During the health alert caused by Covid-19, home delivery was quickly implemented in our country to reduce attendance at the Hospital Pharmacy Service (HPS) to obtain their medications.
In our HPS we transform home delivery into telepharmacy program (TP) with chronic neurological patients, who suffering pathologies that decrease their autonomy, with the purpose to optimize clinical outcomes and reduce the risk of contagion.
What was done?
The main purpose was to design a telepharmacy program (TP) undertstood as the provision of pharmaceutical care by pharmacists through the use of telecommunications to patients located at a distance. Telepharmacy services include patient follow-up and clinical service delivery. In our case, home delivery is also included.
How was it done?
We design the TP stratifying stable chronic patients (more than 6 months of treatment) by level of autonomy, physical distance to our Hospital and high risk (due to immunosuppressive treatment). Inclusion in the TP was proposed to patients with multiple sclerosis (MS) and aminotrophic lateral sclerosis (ALS).

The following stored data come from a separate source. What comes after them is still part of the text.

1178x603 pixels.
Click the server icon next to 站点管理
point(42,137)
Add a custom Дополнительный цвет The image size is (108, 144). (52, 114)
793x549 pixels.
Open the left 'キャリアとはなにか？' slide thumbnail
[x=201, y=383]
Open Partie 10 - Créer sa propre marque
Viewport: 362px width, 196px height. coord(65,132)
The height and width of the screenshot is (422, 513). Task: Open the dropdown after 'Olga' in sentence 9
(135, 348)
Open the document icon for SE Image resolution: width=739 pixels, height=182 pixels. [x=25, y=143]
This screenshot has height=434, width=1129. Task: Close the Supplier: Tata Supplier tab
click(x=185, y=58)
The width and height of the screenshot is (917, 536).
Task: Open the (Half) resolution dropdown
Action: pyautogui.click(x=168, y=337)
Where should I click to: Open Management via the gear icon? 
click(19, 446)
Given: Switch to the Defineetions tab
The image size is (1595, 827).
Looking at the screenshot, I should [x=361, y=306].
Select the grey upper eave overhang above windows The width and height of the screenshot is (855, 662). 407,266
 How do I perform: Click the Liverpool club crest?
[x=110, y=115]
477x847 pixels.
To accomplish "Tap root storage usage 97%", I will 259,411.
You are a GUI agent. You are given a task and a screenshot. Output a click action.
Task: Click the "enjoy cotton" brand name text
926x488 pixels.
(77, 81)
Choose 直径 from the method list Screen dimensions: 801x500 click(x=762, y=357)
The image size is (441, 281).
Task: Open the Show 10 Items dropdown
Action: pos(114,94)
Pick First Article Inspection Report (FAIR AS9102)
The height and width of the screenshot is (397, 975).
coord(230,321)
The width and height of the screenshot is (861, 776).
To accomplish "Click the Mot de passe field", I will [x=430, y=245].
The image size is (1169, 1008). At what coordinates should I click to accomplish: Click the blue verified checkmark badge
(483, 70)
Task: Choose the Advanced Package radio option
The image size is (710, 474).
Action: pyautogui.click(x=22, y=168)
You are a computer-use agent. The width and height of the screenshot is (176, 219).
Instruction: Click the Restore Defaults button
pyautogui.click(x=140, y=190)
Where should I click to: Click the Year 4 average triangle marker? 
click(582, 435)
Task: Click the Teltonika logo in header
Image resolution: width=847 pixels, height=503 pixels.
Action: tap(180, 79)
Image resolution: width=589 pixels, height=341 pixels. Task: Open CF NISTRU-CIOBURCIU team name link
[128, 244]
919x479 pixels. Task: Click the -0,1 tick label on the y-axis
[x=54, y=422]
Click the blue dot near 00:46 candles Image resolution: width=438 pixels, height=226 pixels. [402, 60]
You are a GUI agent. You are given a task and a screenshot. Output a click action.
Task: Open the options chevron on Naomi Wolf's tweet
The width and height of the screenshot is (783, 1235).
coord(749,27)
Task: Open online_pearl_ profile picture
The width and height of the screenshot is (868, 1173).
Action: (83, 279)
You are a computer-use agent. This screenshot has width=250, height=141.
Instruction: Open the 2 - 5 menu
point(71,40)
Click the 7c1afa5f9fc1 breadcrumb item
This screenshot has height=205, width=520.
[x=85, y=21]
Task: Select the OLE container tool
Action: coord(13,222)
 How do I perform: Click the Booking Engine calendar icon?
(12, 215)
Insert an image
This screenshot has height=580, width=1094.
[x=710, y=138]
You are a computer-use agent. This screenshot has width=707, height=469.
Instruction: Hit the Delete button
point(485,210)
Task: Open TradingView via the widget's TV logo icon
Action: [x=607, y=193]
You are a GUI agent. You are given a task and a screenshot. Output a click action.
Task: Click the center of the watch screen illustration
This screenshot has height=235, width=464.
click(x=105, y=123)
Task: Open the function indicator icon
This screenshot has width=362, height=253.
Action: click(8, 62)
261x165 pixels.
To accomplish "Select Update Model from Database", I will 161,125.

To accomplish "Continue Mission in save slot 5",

Telepharmacy appointments were recorded and scheduled within the outpatient care activity, they were recorded in the patient’s medical history, as a pharmaceutical clinical follow-up, reviewing adherence, interactions and possible adverse events. Later, home delivery was made, through an external logistics company. Patients gave their consent to transfer personal data for home delivery.
Data collected were: sex and age, first or second line treatment in MS patients, pharmaceutical form (pill or syrup ) in ALS patients and number of total deliveries made.
What has been achieved?
We started on April 2020 with the program, six months later 56 patients were included, 48 with MS (total of MS patients attended by our HPS: 296) and 8 with ALS ( total of ALS patient attended by our HPS: 58). Median age: 45 years in MS group and 65 in ALS group. In MS group 37 patients received 1st line treatment and 10 second line. In ALS patients 6 received tablets and 2 syrup.
420 deliveries took place (average: 3,1 for patient).
What next?
The implementation of the TP was well accepted, avoiding longed displacement in patients with neurological pathologies. Our future target is to reach a greater number of patients that can be included in the program.